İkinci bölümde, yaratışa ilişkin bahsedilen simgelerin ve anlamların namus denilen kodlar bütününü evlilik kavramını anlamak üzere kullanmıştır (2018: 41). Bu noktada, köylülerin hayatındaki en önemli olay olan düğün ayrıntılı bir biçimde çözümlenmektedir. Birinci bölümde bahsedilen çocuk sahibi olmanın önemi, evlilik kavramı üzerinden anlatılmaktadır. Bu konular üzerinden yaptığı açıklamayı Evlilik Stratejisi ve Evlilik Uygulamaları, Pazarlıklar, Düğün, Cuma, Cumartesi, Pazar alt başlıklarıyla incelemiştir. Yazara göre, köydeki anlayışa göre, evlenmek çocuk sahibi olmak için yapılır. Çocuk sahibi olmanın temel koşulu evliliktir ve bu sebeple kadının değeri yine bu noktadan şekillenir. Yazar bu noktada, kendisinin bulunduğu iki sene içerisinde yapılan bütün evliliklerin “endogami” olduğunu yani içeriden evlilik olduğunu belirtmiştir. Evlenenlerin tercihi grubun “içerisinden”, “kendilerinden olan” akrabaları, köylüleriyle evlenmektir (2018: 126). Köyde, genç erkek her daim farklı yollara gidebilecek bir kişi olarak görüldüğünden, askere gitmeden önce evlenmesinin daha iyi olacağı düşünülür. Ayrıca, askere gitmeden önce evlenen bir erkeğin, asker dönüşü bir çocuğu olması önemsenen bir durumdur. Kızların köyde erken evlenmesi tercih edilirken, erkeklerin askere gitmeden 20 yaşında veya askerden dönünce 22 yaşında evlenmesi tercih edilir. Yazara göre burada önemli olan, askerlik hizmetini tamamlamış ve zorlukları aşmış olan erkeğin ödülünün kadın olması algısıdır. Köyde, erkek için evlenmek bir görevdir ancak anne ve babasının karar verme süreçlerindeki etkisi oldukça önemlidir (2018: 136).

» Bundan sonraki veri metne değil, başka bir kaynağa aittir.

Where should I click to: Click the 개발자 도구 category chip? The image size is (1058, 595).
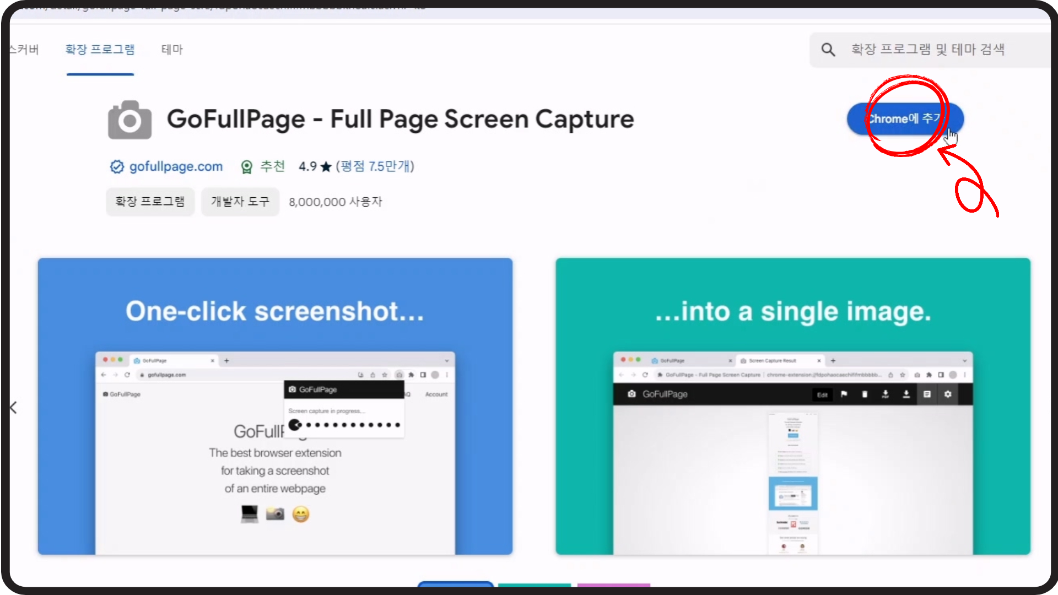240,202
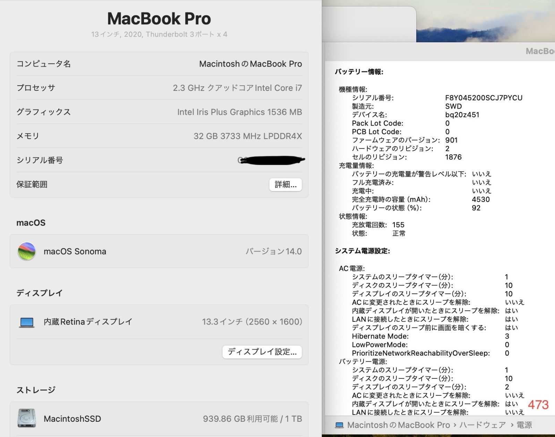Click the battery serial number F8Y045200SCJ7PYCU

(x=484, y=98)
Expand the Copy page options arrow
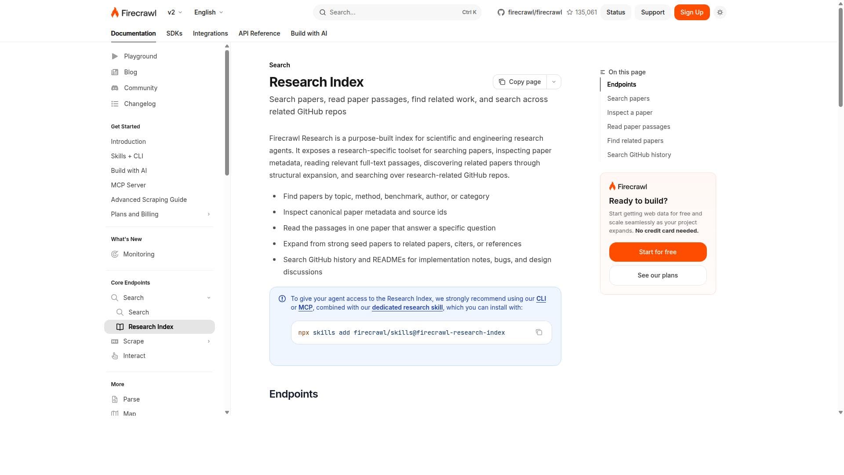Screen dimensions: 844x475 554,82
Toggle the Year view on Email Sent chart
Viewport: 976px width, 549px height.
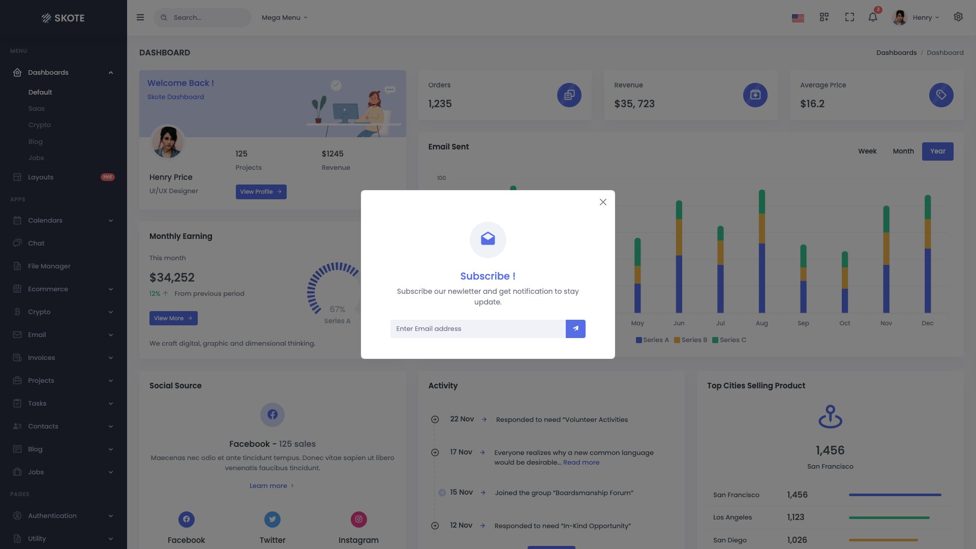tap(937, 151)
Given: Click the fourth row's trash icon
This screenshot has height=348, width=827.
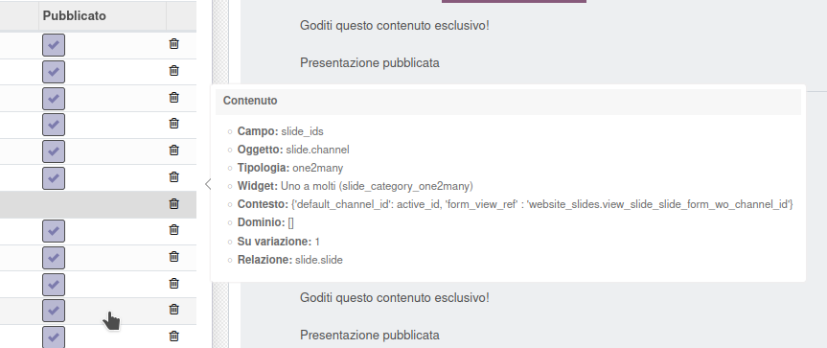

Üçüncü bölümde, yaratılışa ilişkin simgelerin insanların duygusal ve güç ilişkileri içinde nasıl şekillendiğinin ve zaman, uzaklık ve yakınlık kavramlarına nasıl yansıdığını açıklamaktadır (2018: 41). Bunu Gökler’ deki Türkler, Akraba Çevresi, Ocak, İlişkiler alt başlıkları üzerinden açıklamıştır. Yazar, köylülere Gökler ismini vermiştir. Köylüler, asıl ve gerçek Türkler saydıkları Göktürklerden geldiklerine inanmaktadır, bu sebeple bu isim tesadüfi olarak verilmiş bir isim değildir (2018: 179). Yazar köylülerin akrabalık ilişkilerine yüklediği anlamların farklılaştığına vurgu yaparak, soyun sürdürülmesi kuramının bu farklılıkları açıklama noktasında önemli bir işlevi olduğundan bahsetmiştir. Örneğin, köyde yakın akraba hem kan hem de akrabalık bağı olanları kapsadığını ifade etmiştir (2018: 190). Diğer yandan yazara göre, Ocak ise, akrabalık kavramının birleştiği yer olarak yer olarak ifade edilmektedir. Yazar, Türk toplumundaki en yüksek değerin misafirperverlik olduğunu vurgulamakla birlikte, köyde çingeneler dışındaki tüm ziyaretçilere misafirperverlik gösterildiğini belirtmektedir (2018: 228).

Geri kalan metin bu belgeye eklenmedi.